Frame: Full-carbon chassis at a great price
Traditionalists will love the look of the AMS 100. Of all the available full-suspension layouts, a four-bar back end with the shock under the top tube looks most like how you expect a bike to look. There’s another advantage for racers, with room for two sets of bottle bosses inside the main triangle. Despite the almost old-school appearance though, the Cube packs in plenty of construction tech.
A key advantage of carbon fibre is that it’s of sufficiently low density as to allow designers to use lots of it without much of a weight penalty. Cube have taken full advantage of the press-fit bottom bracket shell to push the triangular-section down tube out to the maximum possible width. The gear cables are routed inside the down tube, while the rear brake hose is routed down the outside to save having to detach one end to fit or remove the brake. A stainless steel plate protects the carbon chainstay from any potential chainsuck damage.

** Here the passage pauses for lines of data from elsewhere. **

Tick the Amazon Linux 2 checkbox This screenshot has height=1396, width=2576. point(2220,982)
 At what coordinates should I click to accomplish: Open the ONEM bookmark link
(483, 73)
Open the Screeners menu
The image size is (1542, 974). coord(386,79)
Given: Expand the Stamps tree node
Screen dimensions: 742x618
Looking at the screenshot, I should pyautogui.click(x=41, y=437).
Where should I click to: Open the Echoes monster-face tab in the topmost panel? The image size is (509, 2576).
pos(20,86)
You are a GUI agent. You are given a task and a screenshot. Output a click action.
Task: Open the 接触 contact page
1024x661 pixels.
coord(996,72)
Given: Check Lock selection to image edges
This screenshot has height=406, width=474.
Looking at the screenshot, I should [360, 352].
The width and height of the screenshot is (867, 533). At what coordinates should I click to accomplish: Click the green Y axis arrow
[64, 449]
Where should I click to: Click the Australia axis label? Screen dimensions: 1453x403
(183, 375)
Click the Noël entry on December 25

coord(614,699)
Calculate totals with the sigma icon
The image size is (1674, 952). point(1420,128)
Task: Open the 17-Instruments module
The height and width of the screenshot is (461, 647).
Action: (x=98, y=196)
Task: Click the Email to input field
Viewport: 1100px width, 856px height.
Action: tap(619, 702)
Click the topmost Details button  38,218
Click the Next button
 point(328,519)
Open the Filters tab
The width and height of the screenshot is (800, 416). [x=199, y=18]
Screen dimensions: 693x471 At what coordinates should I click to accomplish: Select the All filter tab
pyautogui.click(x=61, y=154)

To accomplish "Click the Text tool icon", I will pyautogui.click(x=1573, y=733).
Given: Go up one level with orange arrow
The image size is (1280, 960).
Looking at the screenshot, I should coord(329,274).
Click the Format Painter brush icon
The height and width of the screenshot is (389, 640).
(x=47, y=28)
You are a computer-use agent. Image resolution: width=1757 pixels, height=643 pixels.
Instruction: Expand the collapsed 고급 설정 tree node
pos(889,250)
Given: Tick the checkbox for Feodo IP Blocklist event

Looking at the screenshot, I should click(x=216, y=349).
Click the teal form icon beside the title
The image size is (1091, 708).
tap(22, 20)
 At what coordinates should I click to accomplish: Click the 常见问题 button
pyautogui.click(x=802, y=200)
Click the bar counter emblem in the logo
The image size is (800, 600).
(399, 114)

Equipment: Decent spec but there’s scope to go lighter with future upgrades
Cube have gone to town with colour co-ordination on the AMS 100, with the yellow and blue frame graphics mirrored on the DT Swiss wheelset and Selle Italia saddle. It’s an eye-catching combination. Look past the colours and you’ll find a well-rounded parts spec based around a 3×10 Shimano SLX/Deore XT transmission mix – XT for the bits you’ll notice (cranks and rear mech), SLX for the rest. You can’t really go wrong with SLX and XT.
A RockShox Reba RL fork graces the front end, complete with remote lockout lever. DT Swiss wheels are shod with voluminous 2.25in Schwalbe Rocket Ron tyres. They’re the high-spec Evo tubeless-ready versions too, which is good to see. Formula RX brakes do the stopping while the finishing kit features a Syntace cockpit (plus rather bulky foam lock-on grips) and Cube’s own RFR seatpost.